ACTION ITEM:
Write the full listing out again, keeping every line exactly as it is.

GIVEN DATA:
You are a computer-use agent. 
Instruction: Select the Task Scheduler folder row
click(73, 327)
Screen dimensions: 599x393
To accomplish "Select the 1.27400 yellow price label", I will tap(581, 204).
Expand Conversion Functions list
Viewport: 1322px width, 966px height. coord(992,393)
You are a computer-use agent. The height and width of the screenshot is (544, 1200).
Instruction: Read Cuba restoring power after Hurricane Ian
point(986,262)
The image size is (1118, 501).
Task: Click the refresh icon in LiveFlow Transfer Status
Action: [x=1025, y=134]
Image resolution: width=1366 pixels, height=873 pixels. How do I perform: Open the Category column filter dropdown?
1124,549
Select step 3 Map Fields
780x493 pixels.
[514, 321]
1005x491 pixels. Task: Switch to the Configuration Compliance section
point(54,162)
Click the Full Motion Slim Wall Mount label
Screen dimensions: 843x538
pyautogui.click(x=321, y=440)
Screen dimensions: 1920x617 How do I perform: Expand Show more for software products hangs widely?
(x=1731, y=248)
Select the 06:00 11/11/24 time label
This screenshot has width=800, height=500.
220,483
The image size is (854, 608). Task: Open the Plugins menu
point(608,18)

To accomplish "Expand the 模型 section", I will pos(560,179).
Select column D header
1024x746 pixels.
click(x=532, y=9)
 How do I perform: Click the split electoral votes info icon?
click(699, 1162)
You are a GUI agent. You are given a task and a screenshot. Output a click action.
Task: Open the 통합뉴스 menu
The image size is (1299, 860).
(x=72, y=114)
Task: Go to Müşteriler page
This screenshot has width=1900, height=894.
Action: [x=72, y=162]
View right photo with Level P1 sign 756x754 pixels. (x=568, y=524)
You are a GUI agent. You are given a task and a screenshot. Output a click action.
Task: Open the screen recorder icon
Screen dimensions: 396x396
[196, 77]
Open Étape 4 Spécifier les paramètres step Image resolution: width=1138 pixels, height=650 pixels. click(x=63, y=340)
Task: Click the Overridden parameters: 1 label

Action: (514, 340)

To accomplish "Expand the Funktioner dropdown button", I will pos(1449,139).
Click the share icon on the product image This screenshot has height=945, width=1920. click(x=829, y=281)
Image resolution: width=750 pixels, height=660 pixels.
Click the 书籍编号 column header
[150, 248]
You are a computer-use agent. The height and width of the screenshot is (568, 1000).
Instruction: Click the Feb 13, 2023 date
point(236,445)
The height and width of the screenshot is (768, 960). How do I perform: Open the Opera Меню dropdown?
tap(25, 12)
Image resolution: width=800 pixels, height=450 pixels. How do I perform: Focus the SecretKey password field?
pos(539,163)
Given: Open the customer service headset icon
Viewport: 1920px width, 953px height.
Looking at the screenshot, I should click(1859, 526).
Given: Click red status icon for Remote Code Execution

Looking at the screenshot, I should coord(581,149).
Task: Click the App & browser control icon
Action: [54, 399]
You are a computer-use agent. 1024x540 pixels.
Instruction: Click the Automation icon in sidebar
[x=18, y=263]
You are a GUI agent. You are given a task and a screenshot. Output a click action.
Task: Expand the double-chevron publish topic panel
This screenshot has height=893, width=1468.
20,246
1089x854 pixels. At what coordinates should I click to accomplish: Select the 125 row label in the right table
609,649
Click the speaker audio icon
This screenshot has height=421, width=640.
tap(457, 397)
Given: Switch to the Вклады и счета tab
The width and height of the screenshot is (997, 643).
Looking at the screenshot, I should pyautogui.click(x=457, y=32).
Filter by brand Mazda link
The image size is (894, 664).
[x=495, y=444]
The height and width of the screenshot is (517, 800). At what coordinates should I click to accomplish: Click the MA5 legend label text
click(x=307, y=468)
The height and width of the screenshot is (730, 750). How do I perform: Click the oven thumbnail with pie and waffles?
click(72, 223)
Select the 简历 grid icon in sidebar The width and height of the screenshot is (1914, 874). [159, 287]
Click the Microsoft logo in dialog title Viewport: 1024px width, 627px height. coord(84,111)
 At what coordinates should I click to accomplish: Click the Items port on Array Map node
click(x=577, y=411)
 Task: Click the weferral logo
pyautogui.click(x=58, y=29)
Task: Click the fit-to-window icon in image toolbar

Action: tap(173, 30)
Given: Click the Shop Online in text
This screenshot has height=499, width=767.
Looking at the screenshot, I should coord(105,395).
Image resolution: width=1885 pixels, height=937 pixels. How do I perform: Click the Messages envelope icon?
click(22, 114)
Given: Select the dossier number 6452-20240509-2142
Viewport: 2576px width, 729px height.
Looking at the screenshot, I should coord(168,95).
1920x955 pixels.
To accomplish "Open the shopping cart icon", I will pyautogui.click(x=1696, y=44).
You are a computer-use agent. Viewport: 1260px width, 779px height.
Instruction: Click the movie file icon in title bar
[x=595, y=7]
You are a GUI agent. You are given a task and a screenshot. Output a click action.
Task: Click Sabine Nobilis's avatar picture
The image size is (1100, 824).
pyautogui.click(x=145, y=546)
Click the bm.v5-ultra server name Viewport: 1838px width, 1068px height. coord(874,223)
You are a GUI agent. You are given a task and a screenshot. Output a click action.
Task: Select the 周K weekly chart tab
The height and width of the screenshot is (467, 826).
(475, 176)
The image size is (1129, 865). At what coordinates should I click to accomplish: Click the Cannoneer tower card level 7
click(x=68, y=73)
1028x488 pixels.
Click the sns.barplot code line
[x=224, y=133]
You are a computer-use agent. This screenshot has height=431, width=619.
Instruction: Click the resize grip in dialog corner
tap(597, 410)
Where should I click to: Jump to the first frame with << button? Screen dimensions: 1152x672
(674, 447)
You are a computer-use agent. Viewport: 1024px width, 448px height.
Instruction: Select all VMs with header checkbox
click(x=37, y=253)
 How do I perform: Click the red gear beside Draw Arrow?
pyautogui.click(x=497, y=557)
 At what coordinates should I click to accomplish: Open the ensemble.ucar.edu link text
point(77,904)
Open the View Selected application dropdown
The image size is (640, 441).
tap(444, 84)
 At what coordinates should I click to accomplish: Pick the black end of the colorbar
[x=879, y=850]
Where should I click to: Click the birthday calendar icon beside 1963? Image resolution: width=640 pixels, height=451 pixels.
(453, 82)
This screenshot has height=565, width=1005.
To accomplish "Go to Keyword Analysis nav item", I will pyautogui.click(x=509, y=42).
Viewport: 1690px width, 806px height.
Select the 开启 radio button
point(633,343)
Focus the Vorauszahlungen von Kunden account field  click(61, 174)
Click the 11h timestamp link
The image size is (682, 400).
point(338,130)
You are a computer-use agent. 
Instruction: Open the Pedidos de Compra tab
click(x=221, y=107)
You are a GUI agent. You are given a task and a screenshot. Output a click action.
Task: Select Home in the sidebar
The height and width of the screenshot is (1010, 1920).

TASK SOLUTION:
You are a computer-use agent. 
Instruction: Select the Task Scheduler folder row
click(73, 327)
Screen dimensions: 599x393
To accomplish "Select the 1.27400 yellow price label", I will tap(581, 204).
Expand Conversion Functions list
Viewport: 1322px width, 966px height. coord(992,393)
You are a computer-use agent. The height and width of the screenshot is (544, 1200).
Instruction: Read Cuba restoring power after Hurricane Ian
point(986,262)
The image size is (1118, 501).
Task: Click the refresh icon in LiveFlow Transfer Status
Action: [x=1025, y=134]
Image resolution: width=1366 pixels, height=873 pixels. How do I perform: Open the Category column filter dropdown?
1124,549
Select step 3 Map Fields
780x493 pixels.
[514, 321]
1005x491 pixels. Task: Switch to the Configuration Compliance section
point(54,162)
Click the Full Motion Slim Wall Mount label
Screen dimensions: 843x538
pyautogui.click(x=321, y=440)
Screen dimensions: 1920x617 How do I perform: Expand Show more for software products hangs widely?
(x=1731, y=248)
Select the 06:00 11/11/24 time label
This screenshot has width=800, height=500.
220,483
The image size is (854, 608). Task: Open the Plugins menu
point(608,18)

To accomplish "Expand the 模型 section", I will pos(560,179).
Select column D header
1024x746 pixels.
click(x=532, y=9)
 How do I perform: Click the split electoral votes info icon?
click(699, 1162)
You are a GUI agent. You are given a task and a screenshot. Output a click action.
Task: Open the 통합뉴스 menu
The image size is (1299, 860).
(x=72, y=114)
Task: Go to Müşteriler page
This screenshot has width=1900, height=894.
Action: [x=72, y=162]
View right photo with Level P1 sign 756x754 pixels. (x=568, y=524)
You are a GUI agent. You are given a task and a screenshot. Output a click action.
Task: Open the screen recorder icon
Screen dimensions: 396x396
[196, 77]
Open Étape 4 Spécifier les paramètres step Image resolution: width=1138 pixels, height=650 pixels. click(x=63, y=340)
Task: Click the Overridden parameters: 1 label

Action: (514, 340)

To accomplish "Expand the Funktioner dropdown button", I will pos(1449,139).
Click the share icon on the product image This screenshot has height=945, width=1920. click(x=829, y=281)
Image resolution: width=750 pixels, height=660 pixels.
Click the 书籍编号 column header
[150, 248]
You are a computer-use agent. The height and width of the screenshot is (568, 1000).
Instruction: Click the Feb 13, 2023 date
point(236,445)
The height and width of the screenshot is (768, 960). How do I perform: Open the Opera Меню dropdown?
tap(25, 12)
Image resolution: width=800 pixels, height=450 pixels. How do I perform: Focus the SecretKey password field?
pos(539,163)
Given: Open the customer service headset icon
Viewport: 1920px width, 953px height.
Looking at the screenshot, I should click(1859, 526).
Given: Click red status icon for Remote Code Execution

Looking at the screenshot, I should coord(581,149).
Task: Click the App & browser control icon
Action: [54, 399]
You are a computer-use agent. 1024x540 pixels.
Instruction: Click the Automation icon in sidebar
[x=18, y=263]
You are a GUI agent. You are given a task and a screenshot. Output a click action.
Task: Expand the double-chevron publish topic panel
This screenshot has height=893, width=1468.
20,246
1089x854 pixels. At what coordinates should I click to accomplish: Select the 125 row label in the right table
609,649
Click the speaker audio icon
This screenshot has height=421, width=640.
tap(457, 397)
Given: Switch to the Вклады и счета tab
The width and height of the screenshot is (997, 643).
Looking at the screenshot, I should pyautogui.click(x=457, y=32).
Filter by brand Mazda link
The image size is (894, 664).
[x=495, y=444]
The height and width of the screenshot is (517, 800). At what coordinates should I click to accomplish: Click the MA5 legend label text
click(x=307, y=468)
The height and width of the screenshot is (730, 750). How do I perform: Click the oven thumbnail with pie and waffles?
click(72, 223)
Select the 简历 grid icon in sidebar The width and height of the screenshot is (1914, 874). [159, 287]
Click the Microsoft logo in dialog title Viewport: 1024px width, 627px height. coord(84,111)
 At what coordinates should I click to accomplish: Click the Items port on Array Map node
click(x=577, y=411)
 Task: Click the weferral logo
pyautogui.click(x=58, y=29)
Task: Click the fit-to-window icon in image toolbar

Action: tap(173, 30)
Given: Click the Shop Online in text
This screenshot has height=499, width=767.
Looking at the screenshot, I should coord(105,395).
Image resolution: width=1885 pixels, height=937 pixels. How do I perform: Click the Messages envelope icon?
click(22, 114)
Given: Select the dossier number 6452-20240509-2142
Viewport: 2576px width, 729px height.
Looking at the screenshot, I should coord(168,95).
1920x955 pixels.
To accomplish "Open the shopping cart icon", I will pyautogui.click(x=1696, y=44).
You are a computer-use agent. Viewport: 1260px width, 779px height.
Instruction: Click the movie file icon in title bar
[x=595, y=7]
You are a GUI agent. You are given a task and a screenshot. Output a click action.
Task: Click Sabine Nobilis's avatar picture
The image size is (1100, 824).
pyautogui.click(x=145, y=546)
Click the bm.v5-ultra server name Viewport: 1838px width, 1068px height. coord(874,223)
You are a GUI agent. You are given a task and a screenshot. Output a click action.
Task: Select the 周K weekly chart tab
The height and width of the screenshot is (467, 826).
(475, 176)
The image size is (1129, 865). At what coordinates should I click to accomplish: Click the Cannoneer tower card level 7
click(x=68, y=73)
1028x488 pixels.
Click the sns.barplot code line
[x=224, y=133]
You are a computer-use agent. This screenshot has height=431, width=619.
Instruction: Click the resize grip in dialog corner
tap(597, 410)
Where should I click to: Jump to the first frame with << button? Screen dimensions: 1152x672
(674, 447)
You are a computer-use agent. Viewport: 1024px width, 448px height.
Instruction: Select all VMs with header checkbox
click(x=37, y=253)
 How do I perform: Click the red gear beside Draw Arrow?
pyautogui.click(x=497, y=557)
 At what coordinates should I click to accomplish: Open the ensemble.ucar.edu link text
point(77,904)
Open the View Selected application dropdown
The image size is (640, 441).
tap(444, 84)
 At what coordinates should I click to accomplish: Pick the black end of the colorbar
[x=879, y=850]
Where should I click to: Click the birthday calendar icon beside 1963? Image resolution: width=640 pixels, height=451 pixels.
(453, 82)
This screenshot has height=565, width=1005.
To accomplish "Go to Keyword Analysis nav item", I will pyautogui.click(x=509, y=42).
Viewport: 1690px width, 806px height.
Select the 开启 radio button
point(633,343)
Focus the Vorauszahlungen von Kunden account field  click(61, 174)
Click the 11h timestamp link
The image size is (682, 400).
point(338,130)
You are a computer-use agent. 
Instruction: Open the Pedidos de Compra tab
click(x=221, y=107)
You are a GUI agent. You are given a task and a screenshot. Output a click action.
Task: Select Home in the sidebar
The height and width of the screenshot is (1010, 1920).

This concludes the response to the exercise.